• Task goal: Report back each line of the records that contains the string "Kurutma".

• Records supplied:
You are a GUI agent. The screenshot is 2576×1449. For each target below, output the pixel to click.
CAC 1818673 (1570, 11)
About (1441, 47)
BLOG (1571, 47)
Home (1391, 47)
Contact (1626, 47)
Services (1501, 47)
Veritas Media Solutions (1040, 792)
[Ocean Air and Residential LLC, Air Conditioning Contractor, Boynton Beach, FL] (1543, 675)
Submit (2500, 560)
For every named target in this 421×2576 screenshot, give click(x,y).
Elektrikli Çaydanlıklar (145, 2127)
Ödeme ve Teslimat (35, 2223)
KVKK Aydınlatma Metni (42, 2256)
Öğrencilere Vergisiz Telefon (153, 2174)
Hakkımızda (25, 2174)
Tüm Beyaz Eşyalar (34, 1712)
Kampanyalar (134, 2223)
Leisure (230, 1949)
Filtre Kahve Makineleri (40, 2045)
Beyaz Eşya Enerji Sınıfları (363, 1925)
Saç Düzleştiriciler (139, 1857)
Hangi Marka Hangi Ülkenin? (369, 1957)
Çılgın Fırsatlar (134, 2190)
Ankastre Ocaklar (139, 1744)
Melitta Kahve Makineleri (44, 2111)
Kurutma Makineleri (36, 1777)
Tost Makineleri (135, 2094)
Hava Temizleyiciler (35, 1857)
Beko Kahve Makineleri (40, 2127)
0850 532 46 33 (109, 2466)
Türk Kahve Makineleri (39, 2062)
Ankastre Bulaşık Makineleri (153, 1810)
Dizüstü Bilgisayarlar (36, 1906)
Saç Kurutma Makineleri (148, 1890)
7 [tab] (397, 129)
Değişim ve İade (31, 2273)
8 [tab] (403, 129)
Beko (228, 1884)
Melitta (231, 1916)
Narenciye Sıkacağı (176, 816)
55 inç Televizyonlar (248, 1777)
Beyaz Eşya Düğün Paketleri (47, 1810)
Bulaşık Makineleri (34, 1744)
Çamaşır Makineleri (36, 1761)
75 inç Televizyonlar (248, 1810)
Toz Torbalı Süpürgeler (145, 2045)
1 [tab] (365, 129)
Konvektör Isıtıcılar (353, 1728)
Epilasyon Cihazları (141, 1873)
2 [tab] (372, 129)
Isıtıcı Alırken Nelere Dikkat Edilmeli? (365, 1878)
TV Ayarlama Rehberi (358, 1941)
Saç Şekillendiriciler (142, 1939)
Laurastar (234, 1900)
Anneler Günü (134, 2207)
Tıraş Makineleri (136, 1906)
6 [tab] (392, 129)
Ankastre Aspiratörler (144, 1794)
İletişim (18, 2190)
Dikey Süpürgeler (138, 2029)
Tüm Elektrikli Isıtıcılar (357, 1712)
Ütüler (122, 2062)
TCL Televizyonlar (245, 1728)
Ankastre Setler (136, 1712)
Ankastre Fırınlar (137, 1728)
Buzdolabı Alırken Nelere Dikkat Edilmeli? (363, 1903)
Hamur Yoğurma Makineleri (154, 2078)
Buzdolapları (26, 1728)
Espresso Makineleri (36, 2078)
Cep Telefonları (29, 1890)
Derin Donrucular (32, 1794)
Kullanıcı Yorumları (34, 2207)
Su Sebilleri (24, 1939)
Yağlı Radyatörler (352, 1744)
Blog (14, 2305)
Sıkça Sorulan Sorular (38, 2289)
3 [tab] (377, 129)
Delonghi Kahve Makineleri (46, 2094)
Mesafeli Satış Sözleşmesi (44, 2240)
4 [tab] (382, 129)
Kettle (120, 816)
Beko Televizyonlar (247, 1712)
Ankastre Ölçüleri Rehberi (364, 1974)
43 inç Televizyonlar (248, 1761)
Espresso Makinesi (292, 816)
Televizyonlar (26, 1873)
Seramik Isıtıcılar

• Task answer:
Kurutma Makineleri (36, 1777)
Saç Kurutma Makineleri (148, 1890)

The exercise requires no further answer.